L'OTAN aura subi une crise peut-être fatale. Les simagrées françaises font qu'on se demande aujourd'hui à Washington à quoi sert encore une Alliance atlantique dont la France et l'Allemagne seraient membres : une nouvelle alliance pourrait se faire avec des partenaires plus fiables, plus dignes, et moins ingrats : Grande-Bretagne, Espagne, Italie, Pologne, Tchéquie… L'Union Européenne n'aura plus d'Union que le nom (les pays d'Europe de l'Est à qui Chirac a intimidé l'ordre de se taire voudront-ils toujours entrer dans une Europe où la France joue à l'adjudant ?). Et la défense européenne, hors de France, semblera aussi efficace qu'un pétard laissé trop longtemps sous la pluie. Quant à l'ONU, ce club de dictateurs et de crapules : il est vraisemblable que les États-Unis songent à s'en passer. George Bush a dit, déjà, qu'il voulait voir si l'ONU pouvait encore être à la hauteur de ses principes fondateurs. Il a vu. Colin Powell a vu lui aussi. Les États-Unis agiront sans l'ONU, les Villepin et Chirac pourront y pérorer dans le vide. Les États-Unis éteindront la lumière quand la récréation sera terminée.

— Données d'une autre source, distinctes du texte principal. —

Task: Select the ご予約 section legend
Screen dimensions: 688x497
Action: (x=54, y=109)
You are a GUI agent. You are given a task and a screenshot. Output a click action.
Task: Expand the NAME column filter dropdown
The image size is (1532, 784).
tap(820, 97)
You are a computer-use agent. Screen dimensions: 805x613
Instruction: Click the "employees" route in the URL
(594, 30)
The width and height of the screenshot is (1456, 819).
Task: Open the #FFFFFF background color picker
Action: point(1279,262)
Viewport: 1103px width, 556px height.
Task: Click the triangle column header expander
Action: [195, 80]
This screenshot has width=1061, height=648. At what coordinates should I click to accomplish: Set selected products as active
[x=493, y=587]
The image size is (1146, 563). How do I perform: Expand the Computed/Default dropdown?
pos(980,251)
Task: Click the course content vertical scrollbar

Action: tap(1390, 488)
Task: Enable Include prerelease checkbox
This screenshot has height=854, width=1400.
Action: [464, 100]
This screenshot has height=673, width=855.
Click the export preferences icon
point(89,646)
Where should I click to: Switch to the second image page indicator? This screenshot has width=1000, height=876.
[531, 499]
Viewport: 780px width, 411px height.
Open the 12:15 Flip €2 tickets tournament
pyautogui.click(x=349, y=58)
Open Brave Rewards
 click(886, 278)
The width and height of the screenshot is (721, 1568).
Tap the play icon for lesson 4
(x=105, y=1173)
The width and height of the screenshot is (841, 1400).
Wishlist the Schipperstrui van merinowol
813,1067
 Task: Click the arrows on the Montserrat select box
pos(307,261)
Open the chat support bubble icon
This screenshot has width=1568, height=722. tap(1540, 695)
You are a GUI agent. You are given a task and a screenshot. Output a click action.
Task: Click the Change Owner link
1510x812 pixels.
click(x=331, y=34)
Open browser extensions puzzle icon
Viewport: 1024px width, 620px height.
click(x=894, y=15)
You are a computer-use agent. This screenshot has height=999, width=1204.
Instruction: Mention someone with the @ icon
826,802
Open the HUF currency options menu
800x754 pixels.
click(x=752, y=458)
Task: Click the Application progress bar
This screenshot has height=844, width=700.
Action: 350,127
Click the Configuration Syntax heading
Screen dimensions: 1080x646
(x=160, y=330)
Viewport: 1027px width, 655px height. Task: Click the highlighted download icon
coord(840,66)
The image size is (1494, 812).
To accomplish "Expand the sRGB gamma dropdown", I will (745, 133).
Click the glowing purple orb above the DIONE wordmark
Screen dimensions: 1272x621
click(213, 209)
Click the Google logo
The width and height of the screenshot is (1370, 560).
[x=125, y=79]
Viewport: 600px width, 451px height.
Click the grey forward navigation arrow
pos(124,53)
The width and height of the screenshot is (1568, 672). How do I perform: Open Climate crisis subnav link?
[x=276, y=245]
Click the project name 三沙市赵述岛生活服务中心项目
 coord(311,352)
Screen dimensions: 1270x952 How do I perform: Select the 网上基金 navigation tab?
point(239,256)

Chirac devenu fossoyeur de l'OTAN, de la défense européenne et de l'ONU aura trouvé sa place dans l'histoire… L'histoire continuera sans lui. Dans vingt ans ou peut être moins, on verra que George Bush était l'homme qu'il fallait, celui qui aura recomposé un monde plus favorable au droit et à la liberté. Les Irakiens seront libres. Le Proche-Orient sera recomposé, les Français, j'en ai peur, n'auront, pour la plupart, toujours pas compris.